(What you are asked to do) Can you convert every line of the items below into a JSON list of strings, with one string per line and any blank lines left out?

(Collected data entries)
◇ ◇ ◇ ◇ ◇

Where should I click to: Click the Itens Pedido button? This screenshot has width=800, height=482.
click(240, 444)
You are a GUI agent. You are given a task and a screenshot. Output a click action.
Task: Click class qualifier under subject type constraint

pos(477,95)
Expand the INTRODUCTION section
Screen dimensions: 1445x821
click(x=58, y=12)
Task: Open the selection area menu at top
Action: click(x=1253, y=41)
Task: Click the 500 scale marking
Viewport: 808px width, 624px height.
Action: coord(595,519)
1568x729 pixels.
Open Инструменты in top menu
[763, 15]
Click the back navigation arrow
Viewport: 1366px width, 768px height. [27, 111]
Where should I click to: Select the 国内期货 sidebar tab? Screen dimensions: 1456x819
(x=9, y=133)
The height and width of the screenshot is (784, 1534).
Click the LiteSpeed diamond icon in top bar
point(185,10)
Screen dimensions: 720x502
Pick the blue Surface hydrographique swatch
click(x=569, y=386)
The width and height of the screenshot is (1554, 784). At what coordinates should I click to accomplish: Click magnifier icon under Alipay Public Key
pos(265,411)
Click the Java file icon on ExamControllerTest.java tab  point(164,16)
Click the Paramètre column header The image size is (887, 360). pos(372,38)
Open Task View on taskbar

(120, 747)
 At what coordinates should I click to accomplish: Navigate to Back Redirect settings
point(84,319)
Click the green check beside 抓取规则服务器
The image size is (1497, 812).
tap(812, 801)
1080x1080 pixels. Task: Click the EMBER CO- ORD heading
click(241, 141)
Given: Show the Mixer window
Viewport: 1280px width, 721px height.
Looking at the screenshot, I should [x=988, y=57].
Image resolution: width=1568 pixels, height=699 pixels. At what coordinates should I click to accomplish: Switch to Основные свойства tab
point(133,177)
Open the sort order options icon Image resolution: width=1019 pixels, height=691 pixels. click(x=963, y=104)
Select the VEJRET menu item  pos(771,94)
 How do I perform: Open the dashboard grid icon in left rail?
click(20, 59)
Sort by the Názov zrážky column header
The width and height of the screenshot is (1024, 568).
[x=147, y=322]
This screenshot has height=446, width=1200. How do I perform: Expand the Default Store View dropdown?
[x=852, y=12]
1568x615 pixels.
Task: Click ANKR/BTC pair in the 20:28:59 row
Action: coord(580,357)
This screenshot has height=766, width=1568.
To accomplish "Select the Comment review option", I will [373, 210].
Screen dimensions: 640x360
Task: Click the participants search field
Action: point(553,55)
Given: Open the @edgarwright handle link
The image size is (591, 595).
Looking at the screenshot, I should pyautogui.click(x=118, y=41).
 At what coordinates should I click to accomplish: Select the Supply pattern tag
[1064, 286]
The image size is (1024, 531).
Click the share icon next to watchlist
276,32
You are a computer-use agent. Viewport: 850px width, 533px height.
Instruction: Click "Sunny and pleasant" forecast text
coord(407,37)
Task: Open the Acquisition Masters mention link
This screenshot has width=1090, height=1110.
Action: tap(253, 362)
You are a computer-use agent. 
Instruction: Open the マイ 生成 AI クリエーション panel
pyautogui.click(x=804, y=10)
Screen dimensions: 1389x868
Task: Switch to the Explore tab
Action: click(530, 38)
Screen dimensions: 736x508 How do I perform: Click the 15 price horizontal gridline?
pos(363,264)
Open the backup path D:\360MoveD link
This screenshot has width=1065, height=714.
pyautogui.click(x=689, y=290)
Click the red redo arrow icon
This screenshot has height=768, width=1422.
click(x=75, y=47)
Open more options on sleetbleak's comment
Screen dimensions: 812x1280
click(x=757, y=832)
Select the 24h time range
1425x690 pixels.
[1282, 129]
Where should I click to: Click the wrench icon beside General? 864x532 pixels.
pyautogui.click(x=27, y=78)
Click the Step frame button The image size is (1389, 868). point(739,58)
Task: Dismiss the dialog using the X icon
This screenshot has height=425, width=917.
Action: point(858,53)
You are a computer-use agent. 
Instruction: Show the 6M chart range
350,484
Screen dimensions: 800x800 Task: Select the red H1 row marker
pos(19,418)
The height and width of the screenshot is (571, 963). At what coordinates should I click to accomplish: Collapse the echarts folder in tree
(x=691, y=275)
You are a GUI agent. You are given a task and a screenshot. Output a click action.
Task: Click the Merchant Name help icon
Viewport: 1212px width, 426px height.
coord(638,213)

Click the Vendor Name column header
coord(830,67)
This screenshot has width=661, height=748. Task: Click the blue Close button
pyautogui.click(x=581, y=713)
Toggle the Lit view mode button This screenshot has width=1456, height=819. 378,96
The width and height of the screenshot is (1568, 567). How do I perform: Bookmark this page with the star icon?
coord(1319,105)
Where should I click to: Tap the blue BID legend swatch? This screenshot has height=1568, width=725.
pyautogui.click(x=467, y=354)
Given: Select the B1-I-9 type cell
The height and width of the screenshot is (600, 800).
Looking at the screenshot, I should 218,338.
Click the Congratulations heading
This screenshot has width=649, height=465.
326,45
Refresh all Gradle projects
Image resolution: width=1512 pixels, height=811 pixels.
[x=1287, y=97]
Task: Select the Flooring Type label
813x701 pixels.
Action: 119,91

◇ ◇ ◇ ◇ ◇

(Response for this exercise)
[
  "Where should I click to: Click the Itens Pedido button? This screenshot has width=800, height=482.",
  "click(240, 444)",
  "You are a GUI agent. You are given a task and a screenshot. Output a click action.",
  "Task: Click class qualifier under subject type constraint",
  "pos(477,95)",
  "Expand the INTRODUCTION section",
  "Screen dimensions: 1445x821",
  "click(x=58, y=12)",
  "Task: Open the selection area menu at top",
  "Action: click(x=1253, y=41)",
  "Task: Click the 500 scale marking",
  "Viewport: 808px width, 624px height.",
  "Action: coord(595,519)",
  "1568x729 pixels.",
  "Open Инструменты in top menu",
  "[763, 15]",
  "Click the back navigation arrow",
  "Viewport: 1366px width, 768px height. [27, 111]",
  "Where should I click to: Select the 国内期货 sidebar tab? Screen dimensions: 1456x819",
  "(x=9, y=133)",
  "The height and width of the screenshot is (784, 1534).",
  "Click the LiteSpeed diamond icon in top bar",
  "point(185,10)",
  "Screen dimensions: 720x502",
  "Pick the blue Surface hydrographique swatch",
  "click(x=569, y=386)",
  "The width and height of the screenshot is (1554, 784). At what coordinates should I click to accomplish: Click magnifier icon under Alipay Public Key",
  "pos(265,411)",
  "Click the Java file icon on ExamControllerTest.java tab  point(164,16)",
  "Click the Paramètre column header The image size is (887, 360). pos(372,38)",
  "Open Task View on taskbar",
  "(120, 747)",
  " At what coordinates should I click to accomplish: Navigate to Back Redirect settings",
  "point(84,319)",
  "Click the green check beside 抓取规则服务器",
  "The image size is (1497, 812).",
  "tap(812, 801)",
  "1080x1080 pixels. Task: Click the EMBER CO- ORD heading",
  "click(241, 141)",
  "Given: Show the Mixer window",
  "Viewport: 1280px width, 721px height.",
  "Looking at the screenshot, I should [x=988, y=57].",
  "Image resolution: width=1568 pixels, height=699 pixels. At what coordinates should I click to accomplish: Switch to Основные свойства tab",
  "point(133,177)",
  "Open the sort order options icon Image resolution: width=1019 pixels, height=691 pixels. click(x=963, y=104)",
  "Select the VEJRET menu item  pos(771,94)",
  " How do I perform: Open the dashboard grid icon in left rail?",
  "click(20, 59)",
  "Sort by the Názov zrážky column header",
  "The width and height of the screenshot is (1024, 568).",
  "[x=147, y=322]",
  "This screenshot has height=446, width=1200. How do I perform: Expand the Default Store View dropdown?",
  "[x=852, y=12]",
  "1568x615 pixels.",
  "Task: Click ANKR/BTC pair in the 20:28:59 row",
  "Action: coord(580,357)",
  "This screenshot has height=766, width=1568.",
  "To accomplish \"Select the Comment review option\", I will [373, 210].",
  "Screen dimensions: 640x360",
  "Task: Click the participants search field",
  "Action: point(553,55)",
  "Given: Open the @edgarwright handle link",
  "The image size is (591, 595).",
  "Looking at the screenshot, I should pyautogui.click(x=118, y=41).",
  " At what coordinates should I click to accomplish: Select the Supply pattern tag",
  "[1064, 286]",
  "The image size is (1024, 531).",
  "Click the share icon next to watchlist",
  "276,32",
  "You are a computer-use agent. Viewport: 850px width, 533px height.",
  "Instruction: Click \"Sunny and pleasant\" forecast text",
  "coord(407,37)",
  "Task: Open the Acquisition Masters mention link",
  "This screenshot has width=1090, height=1110.",
  "Action: tap(253, 362)",
  "You are a computer-use agent. ",
  "Instruction: Open the マイ 生成 AI クリエーション panel",
  "pyautogui.click(x=804, y=10)",
  "Screen dimensions: 1389x868",
  "Task: Switch to the Explore tab",
  "Action: click(530, 38)",
  "Screen dimensions: 736x508 How do I perform: Click the 15 price horizontal gridline?",
  "pos(363,264)",
  "Open the backup path D:\\360MoveD link",
  "This screenshot has width=1065, height=714.",
  "pyautogui.click(x=689, y=290)",
  "Click the red redo arrow icon",
  "This screenshot has height=768, width=1422.",
  "click(x=75, y=47)",
  "Open more options on sleetbleak's comment",
  "Screen dimensions: 812x1280",
  "click(x=757, y=832)",
  "Select the 24h time range",
  "1425x690 pixels.",
  "[1282, 129]",
  "Where should I click to: Click the wrench icon beside General? 864x532 pixels.",
  "pyautogui.click(x=27, y=78)",
  "Click the Step frame button The image size is (1389, 868). point(739,58)",
  "Task: Dismiss the dialog using the X icon",
  "This screenshot has height=425, width=917.",
  "Action: point(858,53)",
  "You are a computer-use agent. ",
  "Instruction: Show the 6M chart range",
  "350,484",
  "Screen dimensions: 800x800 Task: Select the red H1 row marker",
  "pos(19,418)",
  "The height and width of the screenshot is (571, 963). At what coordinates should I click to accomplish: Collapse the echarts folder in tree",
  "(x=691, y=275)",
  "You are a GUI agent. You are given a task and a screenshot. Output a click action.",
  "Task: Click the Merchant Name help icon",
  "Viewport: 1212px width, 426px height.",
  "coord(638,213)",
  "Click the Vendor Name column header",
  "coord(830,67)",
  "This screenshot has width=661, height=748. Task: Click the blue Close button",
  "pyautogui.click(x=581, y=713)",
  "Toggle the Lit view mode button This screenshot has width=1456, height=819. 378,96",
  "The width and height of the screenshot is (1568, 567). How do I perform: Bookmark this page with the star icon?",
  "coord(1319,105)",
  "Where should I click to: Tap the blue BID legend swatch? This screenshot has height=1568, width=725.",
  "pyautogui.click(x=467, y=354)",
  "Given: Select the B1-I-9 type cell",
  "The height and width of the screenshot is (600, 800).",
  "Looking at the screenshot, I should 218,338.",
  "Click the Congratulations heading",
  "This screenshot has width=649, height=465.",
  "326,45",
  "Refresh all Gradle projects",
  "Image resolution: width=1512 pixels, height=811 pixels.",
  "[x=1287, y=97]",
  "Task: Select the Flooring Type label",
  "813x701 pixels.",
  "Action: 119,91"
]